# EXERCISE BRIEF
Return exactly the lines from the one containing "The image size" through the last line of the records below, both included, and leave out any pictures.

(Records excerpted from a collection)
* * * * * * *

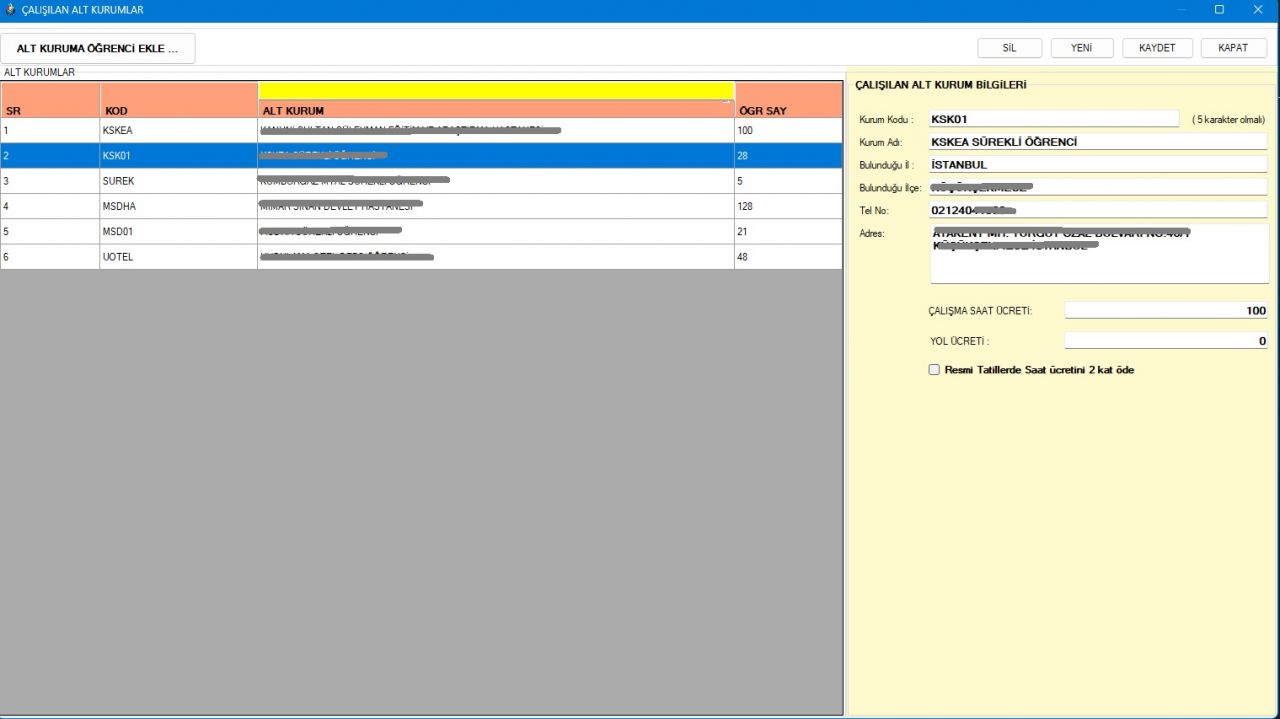Save with the KAYDET button
This screenshot has height=719, width=1280.
coord(1157,48)
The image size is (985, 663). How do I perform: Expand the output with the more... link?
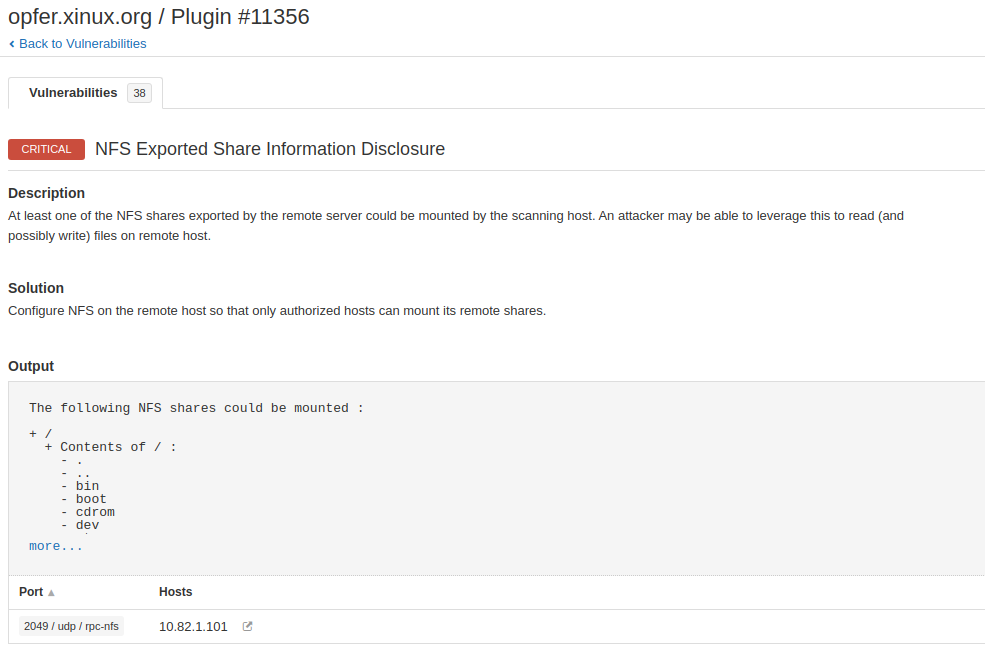(x=56, y=546)
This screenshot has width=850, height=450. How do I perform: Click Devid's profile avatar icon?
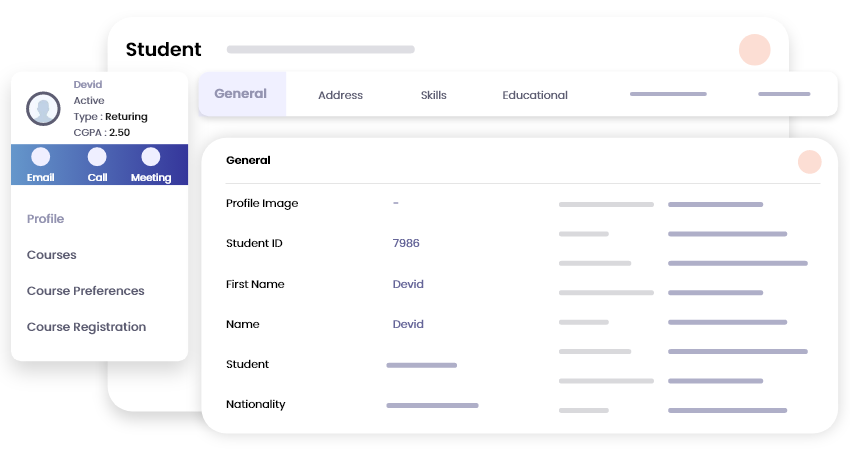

* * * * * * *

# WRITTEN SOLUTION
The image size is (985, 663). How do I perform: Expand the output with the more... link?
(x=56, y=546)
This screenshot has width=850, height=450. How do I perform: Click Devid's profile avatar icon?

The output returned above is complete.